[OpenWrt-Devel] [PATCH] kernel: ath10k-ct: provide a build variant for small RAM devices

Christian Lamparter chunkeey at gmail.com
Mon Dec 16 15:04:44 EST 2019


Hello,

On Mon, Dec 16, 2019 at 12:27 PM Alberto Bursi
<bobafetthotmail at gmail.com> wrote:
>
>
> On 15/12/19 14:09, Christian Lamparter wrote:
> >
> > But it seems that Ben had a change of heart in this regard. I don't know the
> > details or why, But it makes sense because it would enable his company to save
> > some money for the systems his company sells:
> >   <https://www.candelatech.com/lf_systems.php> so there is some value
> > in supporting these devices, especially if someone else does all the work
> > for it.
>
> These are wifi/network testing equipment, not network devices.
>
> Also I don't see the value in "saving some money" by using a bit less RAM
>
> when the cheaper system is sold for 3k, and most stuff is above 10k.
>
> You could use standard whitebox x86 stuff at that price point.

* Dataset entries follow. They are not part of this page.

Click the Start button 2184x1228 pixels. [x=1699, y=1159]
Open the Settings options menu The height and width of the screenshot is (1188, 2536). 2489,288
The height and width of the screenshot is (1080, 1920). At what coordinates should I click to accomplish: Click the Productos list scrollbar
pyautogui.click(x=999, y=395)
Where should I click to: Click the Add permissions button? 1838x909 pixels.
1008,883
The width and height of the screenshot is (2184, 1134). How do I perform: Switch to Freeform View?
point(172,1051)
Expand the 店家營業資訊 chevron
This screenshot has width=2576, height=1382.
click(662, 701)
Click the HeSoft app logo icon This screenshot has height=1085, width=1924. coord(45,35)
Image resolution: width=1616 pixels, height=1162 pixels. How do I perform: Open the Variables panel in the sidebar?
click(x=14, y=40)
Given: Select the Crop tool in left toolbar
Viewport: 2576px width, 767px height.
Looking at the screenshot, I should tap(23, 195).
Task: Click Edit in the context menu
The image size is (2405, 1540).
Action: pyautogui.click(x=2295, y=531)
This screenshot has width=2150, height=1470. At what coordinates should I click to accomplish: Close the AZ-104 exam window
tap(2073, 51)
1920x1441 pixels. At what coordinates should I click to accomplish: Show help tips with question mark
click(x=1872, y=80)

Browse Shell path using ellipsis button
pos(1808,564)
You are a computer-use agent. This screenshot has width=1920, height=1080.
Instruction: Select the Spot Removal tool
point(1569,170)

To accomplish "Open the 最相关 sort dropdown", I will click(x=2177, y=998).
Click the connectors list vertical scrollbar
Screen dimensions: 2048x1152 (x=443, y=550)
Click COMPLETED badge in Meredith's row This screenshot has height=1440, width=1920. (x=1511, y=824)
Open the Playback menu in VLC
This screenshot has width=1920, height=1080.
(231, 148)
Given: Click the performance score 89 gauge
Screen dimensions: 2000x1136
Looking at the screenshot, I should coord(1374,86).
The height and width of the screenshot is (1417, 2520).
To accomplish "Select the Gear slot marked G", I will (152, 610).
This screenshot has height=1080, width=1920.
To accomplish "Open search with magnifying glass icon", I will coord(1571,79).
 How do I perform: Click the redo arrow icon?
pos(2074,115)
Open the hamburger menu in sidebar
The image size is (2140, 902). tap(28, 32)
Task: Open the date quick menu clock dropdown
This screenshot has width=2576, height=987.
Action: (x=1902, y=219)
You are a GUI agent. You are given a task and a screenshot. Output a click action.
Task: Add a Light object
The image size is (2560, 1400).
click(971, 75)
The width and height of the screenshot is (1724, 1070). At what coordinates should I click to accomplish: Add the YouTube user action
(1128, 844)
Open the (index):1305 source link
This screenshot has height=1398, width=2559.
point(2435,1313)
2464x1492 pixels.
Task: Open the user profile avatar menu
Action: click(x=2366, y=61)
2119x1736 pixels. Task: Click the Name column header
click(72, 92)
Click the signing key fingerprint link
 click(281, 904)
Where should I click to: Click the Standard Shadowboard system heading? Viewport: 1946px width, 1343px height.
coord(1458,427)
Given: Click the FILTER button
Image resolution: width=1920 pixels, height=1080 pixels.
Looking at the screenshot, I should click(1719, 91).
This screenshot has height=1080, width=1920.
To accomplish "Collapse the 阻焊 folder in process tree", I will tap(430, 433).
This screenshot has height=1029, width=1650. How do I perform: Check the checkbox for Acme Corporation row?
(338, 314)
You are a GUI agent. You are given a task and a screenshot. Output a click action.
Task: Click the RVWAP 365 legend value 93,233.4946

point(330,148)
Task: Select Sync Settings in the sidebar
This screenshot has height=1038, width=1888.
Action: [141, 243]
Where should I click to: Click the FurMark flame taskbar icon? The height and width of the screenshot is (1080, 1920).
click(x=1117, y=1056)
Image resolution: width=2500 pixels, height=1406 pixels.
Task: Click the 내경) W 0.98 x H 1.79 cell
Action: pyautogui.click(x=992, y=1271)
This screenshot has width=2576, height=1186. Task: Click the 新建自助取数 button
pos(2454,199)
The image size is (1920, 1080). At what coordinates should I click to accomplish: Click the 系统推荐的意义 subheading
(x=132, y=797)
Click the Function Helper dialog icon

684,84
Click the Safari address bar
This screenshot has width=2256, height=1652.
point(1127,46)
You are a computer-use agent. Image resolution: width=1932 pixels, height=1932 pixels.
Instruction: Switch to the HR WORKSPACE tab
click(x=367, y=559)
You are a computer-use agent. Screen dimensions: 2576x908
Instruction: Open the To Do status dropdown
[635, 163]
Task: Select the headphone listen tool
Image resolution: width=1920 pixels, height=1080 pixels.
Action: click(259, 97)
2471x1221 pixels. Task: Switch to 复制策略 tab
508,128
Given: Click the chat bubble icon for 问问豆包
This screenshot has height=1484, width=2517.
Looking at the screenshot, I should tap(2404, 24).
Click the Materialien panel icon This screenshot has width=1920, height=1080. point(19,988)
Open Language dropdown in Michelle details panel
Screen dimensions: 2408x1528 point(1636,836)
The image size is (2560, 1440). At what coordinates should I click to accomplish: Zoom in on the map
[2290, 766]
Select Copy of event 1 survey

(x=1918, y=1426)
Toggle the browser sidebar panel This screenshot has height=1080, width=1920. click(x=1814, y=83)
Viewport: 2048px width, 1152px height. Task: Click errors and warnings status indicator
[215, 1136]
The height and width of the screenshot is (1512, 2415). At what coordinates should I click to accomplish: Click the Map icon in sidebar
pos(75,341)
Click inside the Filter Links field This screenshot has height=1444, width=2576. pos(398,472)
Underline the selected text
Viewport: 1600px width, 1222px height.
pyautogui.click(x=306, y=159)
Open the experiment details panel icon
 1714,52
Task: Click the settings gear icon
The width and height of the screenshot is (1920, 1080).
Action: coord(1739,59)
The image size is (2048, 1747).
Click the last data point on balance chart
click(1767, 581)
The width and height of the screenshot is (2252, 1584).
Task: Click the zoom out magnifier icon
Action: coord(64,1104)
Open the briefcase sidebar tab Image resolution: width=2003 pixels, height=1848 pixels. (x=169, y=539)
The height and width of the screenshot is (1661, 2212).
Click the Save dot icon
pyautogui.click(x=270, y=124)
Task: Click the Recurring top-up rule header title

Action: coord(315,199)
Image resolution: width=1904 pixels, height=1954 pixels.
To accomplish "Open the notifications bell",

I'm glad this is getting some attention and others are chiming in. But
let me tell
you first, that I'm not an opponent of the "American way", I'm trying
to make sense
of it though and also what would happen to the ath10k GPIO patches that got
quietly dropped from your reply there...

As for the "These are wifi/network testing equipment, not network devices."
True and If you are interested you can buy cheaper devices like
<https://www.candelatech.com/ct314_product.php> from the company as well:

"The CT314 is a low-power and affordable applicance with a single 10/100
Ethernet port and one Broadcome 802.11b/g/n Wireless interface. It is targeted
at users who wish to have an inexpensive appliance that can be left at remote
sites for network monitoring and lower speed testing. The maximum throughput
is about 90Mbps bi-directional wired. Wireless throughput is steady at 38Mbps
and can peak at 48Mpbs. The CT314 is based on the Raspberry PI B version 3
platform, running the Ubuntu Server OS. [...]".

I know these have not much to do with the issue at hand ("low-memory system"
support in ath10k(-ct) with OpenWrt). But as Ben explained in the follow-up that
he has a keen interest for supporting the ath10k-ct driver+firmware
and he's doing
a great job with the ath10k-ct issue tracker.